How do I interpret RT-PCR results?

7th Jan 2021

Real-time reverse transcription polymerase chain reaction, or RT-PCR, is the standard method for diagnosing COVID-19. But the test is only as good as the sample put into it. Let’s explore how the timing of sample collection and type of specimen used affects RT-PCR results. 


How does the type of specimen used affect RT-PCR results?

Upper respiratory tract specimens

Most RT-PCR specimens are collected from the upper respiratory tract using nasopharyngeal swabs, although oropharyngeal swabs, and more recently, saliva, may also be used. The sensitivity and time course are thought to be similar between all three sample types. 

These samples are most accurate within the first week after symptoms appear, and viral loads decline over the next couple of weeks. Four weeks after symptom onset, the RT-PCR is more likely to be negative than positive.1

Probability of detecting SARS-CoV-2 using RT-PCR with a nasopharyngeal swab versus time since symptom onset. Graph.

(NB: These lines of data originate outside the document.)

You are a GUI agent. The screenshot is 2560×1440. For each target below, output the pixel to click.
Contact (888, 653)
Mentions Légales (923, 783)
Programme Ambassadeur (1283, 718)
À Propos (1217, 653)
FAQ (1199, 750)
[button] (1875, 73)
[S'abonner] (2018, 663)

Figure 1. Upper respiratory tract specimens provide the most accurate results for COVID-19 diagnosis using real-time reverse transcription polymerase chain reaction​ (RT-PCR) testing in the first week after symptom onset. By four weeks after symptom onset, RT-PCR is more likely to return a negative result (Adapted from Sethuraman, N, Jeremiah SS, and Ryo A. 2020).

One study using upper respiratory tract samples reported a false negative rate of 38% on the day symptoms appeared. It dropped to 20% on the third day after symptom onset but rose to 67% about two weeks later.2  Other studies have shown a similar trajectory, but with varying rates of false negatives. 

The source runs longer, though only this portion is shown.